Auf diese Weise gelang es ihm, seine Patienten auf die oberen Plätze der Wartelisten zu befördern. Dadurch sollten sie schneller mit einem Spenderorgan versorgt werden. Um genau das zu vertuschen, sorgte der Mediziner dafür, dass alleine er für Transplantationen zuständig war. Und auch in der für Transplantationen vorgesehenen Stabstelle, in der eigentlich das Mehr-Augen-Prinzip herrschen sollte, war er lediglich sich selbst unterstellt. Dabei war der Mediziner bereits einige Jahre zuvor bei seiner Arbeit am Transplantationszentrum der Uniklinik in Regensburg auffällig geworden. Entsprechende Hinweise über Manipulationen von Krankenakten waren 2006 an die Staatsanwaltschaft in Regensburg übermittelt worden. Die hatte das Verfahren jedoch wegen eines mangelnden Anfangsverdachts eingestellt, berichtete Hans Neft, der Vertreter des Landes Bayern.

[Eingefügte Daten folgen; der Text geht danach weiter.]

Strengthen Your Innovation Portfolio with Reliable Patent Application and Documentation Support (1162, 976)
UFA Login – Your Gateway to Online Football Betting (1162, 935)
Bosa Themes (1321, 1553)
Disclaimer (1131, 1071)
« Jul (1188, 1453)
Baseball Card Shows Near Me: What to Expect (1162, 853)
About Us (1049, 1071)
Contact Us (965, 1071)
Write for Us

Der Präsident der Bundesärztekammer, Frank Ulrich Montgomery, zeigte sich verwundert, dass im Jahr 2006 nichts passiert sei: "Hätte man in Regensburg reagiert, hätte es Göttingen nicht gegeben", zeigte sich Montgomery überzeugt. Auch mehrere Abgeordnete wollten wissen, warum nach den Vorfällen in Regensburg nicht genauer hingeschaut worden sei. Anne-Gret Rinder von der Prüfungskommission der Bundesärztekammer warnte davor, beide Fälle miteinander gleichzusetzen. "Das Fehlverhalten in Göttingen ist völlig anderer Natur", sagte sie. Es sei zudem nicht die Aufgabe der Prüfungskommission, einen in Verdacht geratenen Arzt dauerhaft zu beobachten: "Wir müssen die Leute nicht auf ihrem Lebensweg begleiten", verteidigte sie das Verhalten des Gremiums. Um derartige Fälle in Zukunft zu vermeiden, setzt die Kommission der Bundesärztekammer daher auf strukturelle Verbesserungen. Ganz wichtig etwa sei, betonte Rinder, die Schaffung einer interdisziplinären Transplantationskonferenz, bei der Ärzte verschiedenster Fachrichtungen gemeinsam an einem Tisch säßen: "Je mehr Leute sie haben, desto schwerer ist es, Manipulationen vorzunehmen", argumentierte sie. Der Präsident der Deutschen Transplantationsgesellschaft, Professor Wolf Bechstein, lobte, dass den Vertretern des Bundesgesundheitsministeriums (BMG) und der Länder bei Beratungen in Transplantationsfragen bereits jetzt ein Gaststatus eingeräumt worden sei. Schon bald sollen die Vertreter von Bund und Ländern dort mit einem ständigen Sitz vertreten sein und ein Stimmrecht erhalten.

Kein Organspende-Skandal

Professor Günter Kirste von der Deutschen Stiftung Organtransplantation (DSO) war vor allem eines wichtig: "Es handelt sich nicht um einen Skandal der Organspende, sondern im Transplantationsbereich", sagte er. Inwieweit allerdings die Bürger zwischen diesen beiden Bereichen unterscheiden, ist unklar. Bisher ist auch nicht abschätzbar, wie sich die Vorfälle in Göttingen und Regensburg auf die Bereitschaft der Menschen auswirken, einen Spenderausweis aufzufüllen - ein Schritt mit lebenswichtigen Konsequenten. Denn nach Angaben der Bundeszentrale für gesundheitliche Aufklärung (BzGA) warten jedes Jahr 12.000 Menschen auf ein Spenderorgan. 2011 gab es bundesweit jedoch nur rund 1.200 Organspender in Deutschland. Nach Meinung von Ärzte-Präsident Montgomery zeigen die Vorfälle daher vor allem eines: "Im Kern erleben wir hier die Auswirkungen des dramatischen Mangels an Organen."